Na volta, a torcida fiel ainda tinha esperança. Numa noite de chuva, os corintianos lotaram o Morumbi, tentando influenciar numa reviravolta no duelo. Mas qualquer reação se viu ainda mais complicada depois que Alfredo Graciani roubou a bola do zagueiro Guinei na ponta-esquerda e abriu o placar num toque de cobertura sobre Ronaldo. “Era difícil demais enfrentar o Boca, mesmo com tudo aquilo que o Corinthians tinha ao seu lado”, afirma Neto.

O Timão lutou, mas não conseguiu o resultado necessário, empatando por 1 a 1, com gol do próprio Paulo Sérgio. “O torcedor estava do nosso lado. Nunca havia jogado com o Morumbi cheio daquele jeito, só com corintianos. Quando tentamos reagir, era tarde. Mas nossa equipe foi bem aguerrida. Sofri uma lesão, e já havíamos feito as substituições. Nos minutos finais, então, continuei no esforço”, conta o atacante, que, em 2001, ao menos teve sua revanche, pelo Bayern, derrotando o Boca pela final da Copa Intercontinental.

Lição e confiança
Apesar da distância, Paulo Sérgio acredita que aquele primeiro embate com os xeneizes pode passar algo importante para o atual elenco corintiano. “A gente precisava ter feito o resultado na Bombonera. Isso serve de lição hoje. Tem de fazer uma boa partida lá, sem muitos erros. O Boca espera isso da equipe adversária - que jogue o jogo deles - pois sabe jogar muito bem fora de sua casa.”

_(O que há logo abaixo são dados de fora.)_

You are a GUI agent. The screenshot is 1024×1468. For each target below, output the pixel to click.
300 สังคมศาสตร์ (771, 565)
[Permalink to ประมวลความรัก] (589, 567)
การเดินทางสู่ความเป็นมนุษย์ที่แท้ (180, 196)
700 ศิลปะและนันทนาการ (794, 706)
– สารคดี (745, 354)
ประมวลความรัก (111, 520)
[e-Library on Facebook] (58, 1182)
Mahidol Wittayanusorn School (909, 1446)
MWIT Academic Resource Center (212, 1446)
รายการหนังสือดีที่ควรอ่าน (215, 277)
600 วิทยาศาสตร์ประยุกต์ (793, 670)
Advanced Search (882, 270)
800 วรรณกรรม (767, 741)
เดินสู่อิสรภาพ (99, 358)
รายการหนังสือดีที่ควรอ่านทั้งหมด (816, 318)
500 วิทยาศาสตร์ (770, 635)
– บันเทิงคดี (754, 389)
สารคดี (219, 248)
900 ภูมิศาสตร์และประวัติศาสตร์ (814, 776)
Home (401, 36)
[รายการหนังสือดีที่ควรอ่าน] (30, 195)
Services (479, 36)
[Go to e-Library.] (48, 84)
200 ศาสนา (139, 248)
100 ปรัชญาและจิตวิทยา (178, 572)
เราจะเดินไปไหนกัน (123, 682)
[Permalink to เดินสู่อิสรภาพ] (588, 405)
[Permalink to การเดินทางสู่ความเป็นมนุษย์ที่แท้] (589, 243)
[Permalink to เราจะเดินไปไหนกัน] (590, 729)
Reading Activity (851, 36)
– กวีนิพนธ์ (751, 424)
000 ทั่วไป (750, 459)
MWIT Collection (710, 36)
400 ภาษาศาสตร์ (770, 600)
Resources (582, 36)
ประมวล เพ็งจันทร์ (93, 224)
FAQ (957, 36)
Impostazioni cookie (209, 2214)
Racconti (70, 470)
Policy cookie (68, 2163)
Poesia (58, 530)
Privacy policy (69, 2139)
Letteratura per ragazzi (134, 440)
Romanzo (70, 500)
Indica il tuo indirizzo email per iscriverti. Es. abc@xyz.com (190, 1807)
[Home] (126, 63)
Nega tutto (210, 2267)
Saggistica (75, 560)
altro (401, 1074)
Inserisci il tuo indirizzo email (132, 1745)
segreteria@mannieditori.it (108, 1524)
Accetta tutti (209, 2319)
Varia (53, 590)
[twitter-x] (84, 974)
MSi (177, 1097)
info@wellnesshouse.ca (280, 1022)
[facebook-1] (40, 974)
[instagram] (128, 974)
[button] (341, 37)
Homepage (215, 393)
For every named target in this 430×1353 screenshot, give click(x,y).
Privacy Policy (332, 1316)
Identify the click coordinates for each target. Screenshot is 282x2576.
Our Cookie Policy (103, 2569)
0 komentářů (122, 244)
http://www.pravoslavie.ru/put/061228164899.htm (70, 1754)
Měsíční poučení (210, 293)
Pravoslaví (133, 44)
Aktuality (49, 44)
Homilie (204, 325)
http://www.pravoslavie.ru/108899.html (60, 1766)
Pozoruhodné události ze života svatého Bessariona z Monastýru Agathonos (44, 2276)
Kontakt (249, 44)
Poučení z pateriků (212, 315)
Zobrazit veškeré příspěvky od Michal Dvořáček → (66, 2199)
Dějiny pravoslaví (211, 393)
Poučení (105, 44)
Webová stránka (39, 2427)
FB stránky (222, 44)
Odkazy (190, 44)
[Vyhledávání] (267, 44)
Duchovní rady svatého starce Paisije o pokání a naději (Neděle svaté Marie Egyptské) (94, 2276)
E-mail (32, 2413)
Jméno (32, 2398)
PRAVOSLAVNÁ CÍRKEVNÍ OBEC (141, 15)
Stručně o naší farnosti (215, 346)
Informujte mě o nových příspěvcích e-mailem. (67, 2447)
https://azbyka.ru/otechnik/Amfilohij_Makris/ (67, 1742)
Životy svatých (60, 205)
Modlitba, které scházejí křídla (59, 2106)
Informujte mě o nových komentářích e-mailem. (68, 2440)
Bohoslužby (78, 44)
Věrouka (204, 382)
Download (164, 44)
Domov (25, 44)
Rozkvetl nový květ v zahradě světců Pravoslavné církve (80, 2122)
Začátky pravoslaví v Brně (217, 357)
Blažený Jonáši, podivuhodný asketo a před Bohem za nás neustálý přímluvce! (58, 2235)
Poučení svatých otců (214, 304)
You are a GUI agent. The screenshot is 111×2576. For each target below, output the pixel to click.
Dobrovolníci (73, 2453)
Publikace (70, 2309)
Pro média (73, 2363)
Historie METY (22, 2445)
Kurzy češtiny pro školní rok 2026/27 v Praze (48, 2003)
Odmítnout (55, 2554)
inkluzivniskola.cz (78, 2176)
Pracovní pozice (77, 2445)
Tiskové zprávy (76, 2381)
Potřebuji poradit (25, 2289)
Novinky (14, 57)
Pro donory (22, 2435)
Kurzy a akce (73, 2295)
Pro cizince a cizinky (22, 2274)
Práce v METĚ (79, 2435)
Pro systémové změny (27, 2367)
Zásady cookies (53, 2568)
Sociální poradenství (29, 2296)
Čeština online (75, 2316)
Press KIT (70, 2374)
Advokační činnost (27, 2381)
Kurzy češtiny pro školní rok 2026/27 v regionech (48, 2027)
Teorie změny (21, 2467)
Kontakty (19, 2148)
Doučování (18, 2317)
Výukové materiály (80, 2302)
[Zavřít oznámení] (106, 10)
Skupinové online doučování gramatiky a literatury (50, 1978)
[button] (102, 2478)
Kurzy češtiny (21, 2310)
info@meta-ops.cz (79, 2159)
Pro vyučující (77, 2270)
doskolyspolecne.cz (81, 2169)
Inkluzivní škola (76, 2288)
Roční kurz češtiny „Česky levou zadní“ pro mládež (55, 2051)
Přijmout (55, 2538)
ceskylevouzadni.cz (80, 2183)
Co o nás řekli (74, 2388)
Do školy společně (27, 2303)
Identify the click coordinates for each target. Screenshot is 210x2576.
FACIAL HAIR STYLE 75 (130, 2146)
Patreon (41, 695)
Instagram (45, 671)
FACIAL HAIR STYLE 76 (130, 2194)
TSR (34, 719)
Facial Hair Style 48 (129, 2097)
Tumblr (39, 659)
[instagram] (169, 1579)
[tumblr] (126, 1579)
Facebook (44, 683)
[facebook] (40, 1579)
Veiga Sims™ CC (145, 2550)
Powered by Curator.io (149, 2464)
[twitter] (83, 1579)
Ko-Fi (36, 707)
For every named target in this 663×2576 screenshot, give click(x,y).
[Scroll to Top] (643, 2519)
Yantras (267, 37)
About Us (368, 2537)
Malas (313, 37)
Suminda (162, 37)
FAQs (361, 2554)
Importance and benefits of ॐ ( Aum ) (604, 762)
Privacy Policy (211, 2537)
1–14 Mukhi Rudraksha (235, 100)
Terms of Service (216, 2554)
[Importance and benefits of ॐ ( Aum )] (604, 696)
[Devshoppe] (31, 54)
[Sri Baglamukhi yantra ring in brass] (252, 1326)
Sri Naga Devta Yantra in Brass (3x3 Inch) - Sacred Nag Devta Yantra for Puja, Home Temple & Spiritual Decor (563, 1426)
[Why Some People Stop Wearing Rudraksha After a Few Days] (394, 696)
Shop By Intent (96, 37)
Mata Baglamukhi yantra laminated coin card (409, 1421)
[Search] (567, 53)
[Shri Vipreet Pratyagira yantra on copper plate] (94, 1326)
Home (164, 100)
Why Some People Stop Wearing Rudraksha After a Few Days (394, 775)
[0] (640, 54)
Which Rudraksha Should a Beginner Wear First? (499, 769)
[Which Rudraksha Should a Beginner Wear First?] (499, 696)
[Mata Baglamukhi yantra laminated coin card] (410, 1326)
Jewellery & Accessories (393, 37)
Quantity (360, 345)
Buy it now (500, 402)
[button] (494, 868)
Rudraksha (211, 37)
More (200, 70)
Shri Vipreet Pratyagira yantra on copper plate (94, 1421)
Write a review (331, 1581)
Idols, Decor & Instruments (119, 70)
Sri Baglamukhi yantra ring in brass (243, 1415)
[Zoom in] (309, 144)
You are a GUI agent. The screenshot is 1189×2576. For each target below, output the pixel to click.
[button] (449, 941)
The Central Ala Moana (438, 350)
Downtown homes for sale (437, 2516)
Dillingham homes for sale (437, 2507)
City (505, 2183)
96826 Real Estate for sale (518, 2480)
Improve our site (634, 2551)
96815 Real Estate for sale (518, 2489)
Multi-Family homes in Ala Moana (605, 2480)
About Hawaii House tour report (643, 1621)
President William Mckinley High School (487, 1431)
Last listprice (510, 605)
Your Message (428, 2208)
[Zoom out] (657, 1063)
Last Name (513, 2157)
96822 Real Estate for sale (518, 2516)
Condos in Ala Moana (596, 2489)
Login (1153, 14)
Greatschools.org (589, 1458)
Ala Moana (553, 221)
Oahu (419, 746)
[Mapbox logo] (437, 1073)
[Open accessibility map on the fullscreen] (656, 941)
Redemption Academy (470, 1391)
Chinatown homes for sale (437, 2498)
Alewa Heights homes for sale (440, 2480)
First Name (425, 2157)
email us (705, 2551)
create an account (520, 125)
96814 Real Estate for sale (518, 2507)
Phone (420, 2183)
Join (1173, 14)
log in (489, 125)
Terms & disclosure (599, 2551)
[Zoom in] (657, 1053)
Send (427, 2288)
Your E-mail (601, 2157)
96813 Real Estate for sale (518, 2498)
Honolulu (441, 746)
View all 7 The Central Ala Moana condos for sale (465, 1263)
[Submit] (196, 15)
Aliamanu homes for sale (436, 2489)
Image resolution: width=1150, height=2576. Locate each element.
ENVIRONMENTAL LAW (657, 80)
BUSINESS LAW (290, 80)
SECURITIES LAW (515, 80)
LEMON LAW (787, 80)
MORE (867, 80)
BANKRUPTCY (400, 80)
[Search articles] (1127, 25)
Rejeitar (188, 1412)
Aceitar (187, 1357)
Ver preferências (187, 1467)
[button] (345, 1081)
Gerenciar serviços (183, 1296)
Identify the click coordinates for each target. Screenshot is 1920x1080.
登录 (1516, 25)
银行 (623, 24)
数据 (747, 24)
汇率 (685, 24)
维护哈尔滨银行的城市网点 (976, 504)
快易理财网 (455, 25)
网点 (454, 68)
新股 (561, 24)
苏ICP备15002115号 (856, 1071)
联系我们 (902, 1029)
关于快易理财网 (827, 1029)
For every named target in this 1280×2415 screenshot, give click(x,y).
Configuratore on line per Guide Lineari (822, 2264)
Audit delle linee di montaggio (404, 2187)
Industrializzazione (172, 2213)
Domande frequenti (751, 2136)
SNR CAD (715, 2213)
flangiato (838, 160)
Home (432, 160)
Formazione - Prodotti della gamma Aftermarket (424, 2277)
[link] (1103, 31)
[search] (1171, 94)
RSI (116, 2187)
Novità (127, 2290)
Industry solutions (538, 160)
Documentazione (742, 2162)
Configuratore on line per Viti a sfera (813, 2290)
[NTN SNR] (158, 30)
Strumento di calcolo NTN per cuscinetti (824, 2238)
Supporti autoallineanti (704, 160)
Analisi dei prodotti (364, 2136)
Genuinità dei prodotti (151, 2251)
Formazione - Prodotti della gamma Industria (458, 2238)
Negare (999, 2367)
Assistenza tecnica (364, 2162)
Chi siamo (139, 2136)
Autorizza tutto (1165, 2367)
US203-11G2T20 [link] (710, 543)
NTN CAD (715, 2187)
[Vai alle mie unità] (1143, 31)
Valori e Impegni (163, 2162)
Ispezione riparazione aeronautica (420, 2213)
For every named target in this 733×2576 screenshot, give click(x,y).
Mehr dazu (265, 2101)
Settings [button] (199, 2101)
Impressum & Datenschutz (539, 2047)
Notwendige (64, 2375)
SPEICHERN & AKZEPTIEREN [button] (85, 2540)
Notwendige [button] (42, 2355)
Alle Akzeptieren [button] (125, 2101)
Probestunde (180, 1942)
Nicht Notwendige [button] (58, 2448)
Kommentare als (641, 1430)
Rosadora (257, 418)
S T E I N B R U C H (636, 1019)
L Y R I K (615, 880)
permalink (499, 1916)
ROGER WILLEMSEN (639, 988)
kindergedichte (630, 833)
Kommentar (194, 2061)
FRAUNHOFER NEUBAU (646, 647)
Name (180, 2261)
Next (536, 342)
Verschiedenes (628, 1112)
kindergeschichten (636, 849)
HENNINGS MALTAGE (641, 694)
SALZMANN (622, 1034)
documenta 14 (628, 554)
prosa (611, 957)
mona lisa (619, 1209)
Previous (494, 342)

Se o Corinthians enfrentou o Boca naquela época até com uma certa de inocência, hoje o contexto é totalmente diferente para os comandados de Tite. Depois de algumas campanhas que pareciam promissoras terem terminado de modo frustrante nos últimos anos, na avaliação dos dois ex-jogadores, a equipe chega com tudo a sua primeira decisão de Libertadores: madura e testada.

“Até o jogo contra o Santos, eu tinha uns pontos de interrogação”, diz Paulo Sérgio. “Mas vi que o Corinthians se posicionou bem nas duas partidas, fazendo seu jogo, marcando muito bem, errando o menos possível. A postura foi de uma equipe forte, que sabe o que quer, que está lutando para ser campeão da Libertadores.”

“Acho que o Corinthians está preparado. Tem um planejamento sério, coisa que não havia antes”, avalia Neto. “Se vai ganhar agora, não sei. Se não ganhar, tudo bem, já está na final. Mas, cedo ou tarde, o time vai ganhar.”